Cumartesi günü Münih'in meşhur bahçelerinden birine, Westpark'a gitmeye karar verdik. Bu sırada Ulaştırma Bakan Yardımcısı, Avrupa'daki Türk vatandaşların Salı gününe kadar Türkiye'ye özel uçuşlarla dönebileceklerini açıkladı. Araçtan ineceğimiz sırada biraderim Pegasus'ta bir sonraki güne (Pazar günü) uçuş açıldığını ve biletlerimizin ücretsiz değiştirebileceğini söyledi. Pazartesi ve Salı günü ise uçuş görünmüyordu. Aynı anda biletleri değiştirerek Pazar günü öğlen Türkiye'ye erken uçuş yapmaya karar verdik. Westpark'ta kuzenlerimizle eğlenceli ve kısa bir gezintinin ardından çeşitli Alman çikolataları satın alabileceğimiz markete gittik ve buralarda alışverişimizi tamamladık. O akşam Almanya'da bazı marketlerde peçete, tuvalet kağıdı ve hijyen ürünleri yavaş yavaş boşaltılmaya başlamıştı. Yani coronavirüsün neden olduğu tedirginlik Bavyera'nın başkenti Münih'te ve Almanya'nın diğer bölgelerinde giderek artıyordu. Vaka sayısı ise 5000'nin üzerindeydi. O akşam bavullarımızı hazırladık ve 4-5 saatlik bir uykunun ardından güneşli bir Münih sabahına uyandık. Güzel bir kahvaltı yaparak havaalanına doğru yola koyulduk.
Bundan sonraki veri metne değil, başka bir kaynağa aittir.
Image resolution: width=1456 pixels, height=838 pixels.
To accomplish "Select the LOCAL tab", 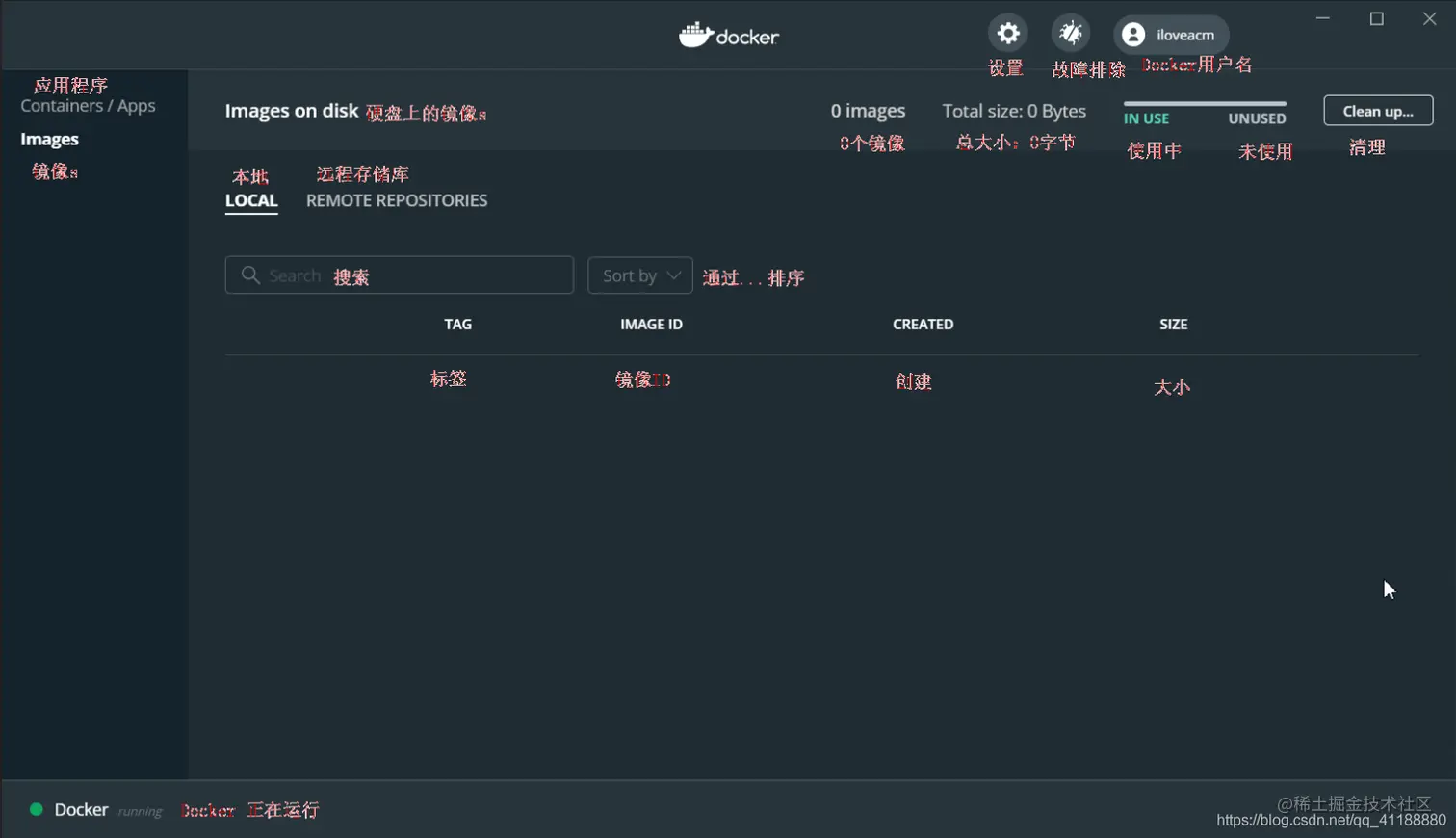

Şekil 1: Uçuşumuzun 18:45'e ertelendiğini gösteren bilgi panosu
Pegasus'a ait standa bavullarımızı teslim ettikten sonra giriş yapacağımız kapıya yöneldik. Bu sırada uçuş bilgisini gösteren elektronik panoda öğle saatiyle 12:20'de gerçekleşmesi gereken uçuşun 18:45'e ertelendiğini fark ettik. (bkz. Şekil 1) Ama yine de tedbirli davranarak içeride beklemeye koyulduk. Pasaport çıkış mührümüz vurulduktan sonra uçağın normal saatte kalkacağını öğrendik. Uçakta toplamda 96 kişi bulunuyordu ve uçağımız daha fazla yolcu almak için beklediği halde, havaalanı yalnızca 15 dakikalık gecikme verebilmişti. Yolculuğumuz sırasında hostesler elimize bir sağlık raporu tutuşturarak kağıtta gerekli yerleri doldurmamız gerektiğini söyledi. Formdaki bu kağıtta isim-soyisim, adres, ve sağlığımızda ilgili kuru öksürük, baş ağrısı gibi herhangi bir şikayetimizin olup olmadığı şeklinde sorular mevcuttu. Bunları doldurduktan sonra Türkiye'ye giriş esnasında pasaport kontrolü yapan memurlara teslim etmemiz gerektiğini söylediler. 3 saatlik rahat bir uçuşun ardından İstanbul'a vardık. Hava oldukça soğuk ve yağmurluydu. Uçaktaki bütün yolcular pasaport kontrol noktasına daha erken varabilmek için birbiriyle yarışıyordu. Termal kameraların önünde yürüyerek pasaport kontrol noktasına vardık. Sıra bana geldiğinde nereden geldiğimi sordular ve Almanya olduğunu öğrenince sağlık standına giderek rapor almam gerektiğini belirttiler. Tam oraya doğru yürürken standdaki sağlık çalışanlarının bu kalabalık insan grubuyla baş edemeyeceğini anlarcasına bizi yeniden kontrol noktasına yönlendirdiğini fark ettim. Bu uygulama muhtemelen Umre'den dönen bir hacının coronavirüs testinin pozitif çıkmasından hemen sonra başlatılmıştı ve ülkeye girenlerin sağlık durumlarından haberdar olmak istiyorlardı.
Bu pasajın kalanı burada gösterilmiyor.